Background
Fear of childbirth causes significant distress and impact on women’s wellbeing. It also contributes to the rising trend of non-medically indicated Caesarean sections worldwide. The Wijma Delivery Expectancy/Experience Questionnaire (Version A) (W-DEQ-A) is a comprehensive instrument for the assessment of fear of childbirth among antenatal women.
Methods
Hong Kong Chinese women at the antenatal booking clinic completed the translated questionnaire, Edinburgh Postpartum Depression Scale, State-trait Anxiety Inventory and indicated their preferred mode of delivery. The validity and reliability of the translated questionnaire were analysed using Cronbach’s alpha coefficient and intraclass correlation coefficient respectively.
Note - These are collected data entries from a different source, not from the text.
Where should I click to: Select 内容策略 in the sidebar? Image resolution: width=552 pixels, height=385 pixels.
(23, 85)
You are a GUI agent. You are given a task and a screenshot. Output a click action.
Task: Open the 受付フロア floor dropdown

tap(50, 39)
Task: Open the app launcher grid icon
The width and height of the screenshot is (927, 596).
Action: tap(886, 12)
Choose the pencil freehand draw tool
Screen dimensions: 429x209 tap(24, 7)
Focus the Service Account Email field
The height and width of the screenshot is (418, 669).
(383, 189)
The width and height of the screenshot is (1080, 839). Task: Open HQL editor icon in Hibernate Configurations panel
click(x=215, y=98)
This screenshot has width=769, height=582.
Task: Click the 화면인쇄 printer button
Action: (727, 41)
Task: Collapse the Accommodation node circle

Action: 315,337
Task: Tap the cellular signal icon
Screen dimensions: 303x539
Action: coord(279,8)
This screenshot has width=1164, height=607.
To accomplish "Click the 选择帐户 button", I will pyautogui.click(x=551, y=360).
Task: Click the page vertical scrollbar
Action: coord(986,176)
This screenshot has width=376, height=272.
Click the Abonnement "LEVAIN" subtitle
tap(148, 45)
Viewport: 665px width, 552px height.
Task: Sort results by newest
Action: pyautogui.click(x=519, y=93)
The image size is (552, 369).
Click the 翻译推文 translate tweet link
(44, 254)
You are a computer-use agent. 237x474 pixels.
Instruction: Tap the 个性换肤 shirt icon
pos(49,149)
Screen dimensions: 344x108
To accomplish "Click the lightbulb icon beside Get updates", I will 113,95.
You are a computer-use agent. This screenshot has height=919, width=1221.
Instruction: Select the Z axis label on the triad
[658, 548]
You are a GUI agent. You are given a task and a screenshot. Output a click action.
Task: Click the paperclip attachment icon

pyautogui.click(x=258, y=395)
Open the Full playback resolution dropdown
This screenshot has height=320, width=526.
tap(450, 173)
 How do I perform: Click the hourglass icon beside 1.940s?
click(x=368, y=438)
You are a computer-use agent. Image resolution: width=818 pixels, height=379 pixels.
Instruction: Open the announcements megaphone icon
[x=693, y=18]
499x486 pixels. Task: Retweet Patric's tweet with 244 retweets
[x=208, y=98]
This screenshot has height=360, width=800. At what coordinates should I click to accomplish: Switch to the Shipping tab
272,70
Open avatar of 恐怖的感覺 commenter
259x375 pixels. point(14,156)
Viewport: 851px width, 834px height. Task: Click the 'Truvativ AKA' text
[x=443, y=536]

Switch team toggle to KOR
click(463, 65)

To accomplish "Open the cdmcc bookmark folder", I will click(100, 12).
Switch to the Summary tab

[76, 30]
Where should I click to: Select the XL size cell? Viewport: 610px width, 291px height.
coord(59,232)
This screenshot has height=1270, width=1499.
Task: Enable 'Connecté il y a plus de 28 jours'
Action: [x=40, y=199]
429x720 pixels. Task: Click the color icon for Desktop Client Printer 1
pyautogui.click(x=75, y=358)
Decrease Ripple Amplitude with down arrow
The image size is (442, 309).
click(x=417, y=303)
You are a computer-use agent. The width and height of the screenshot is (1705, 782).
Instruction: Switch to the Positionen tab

The subscales of the questionnaire were determined using exploratory factor analysis. The relationship between demographic data, preferred mode of delivery and the W-DEQ-A score were analysed using student’s t test, Mann-Whitney test or Pearson’s correlation.
Results
One hundred and fifty women completed the study. The Cronbach’s alpha coefficient and test-retest reliability of the Chinese version were 0.907 and 0.867 respectively. Convergent validity was demonstrated with other psychological measures at expected levels. The mean W-DEQ-A score among the Hong Kong Chinese population is 65 out of 165, which is negatively correlated with gravidity, parity and partner support. Using a standard cut-off of 85, 11.3% women were found to suffer from fear of childbirth and it is associated with a history of psychiatric history. 72% and 22.7% women preferred vaginal delivery and Caesarean section respectively. Nulliparous women who preferred a vaginal delivery have a significantly lower score than those who preferred a Caesarean section, with mean (SD) W-DEQ-A scores of 67.1 (14.8) compared to 75.9 (15.9) (p = 0.036).
Conclusion
The Chinese version of Wijma Delivery Expectancy/Experience Questionnaire (Version A) is a reliable and valid instrument to measure antenatal fear of childbirth among Chinese women. Clinicians can use this measure to assess the severity of women’s fear over the course of their pregnancy, and to monitor the success of any medical or psychological interventions for women with fear of childbirth in the future.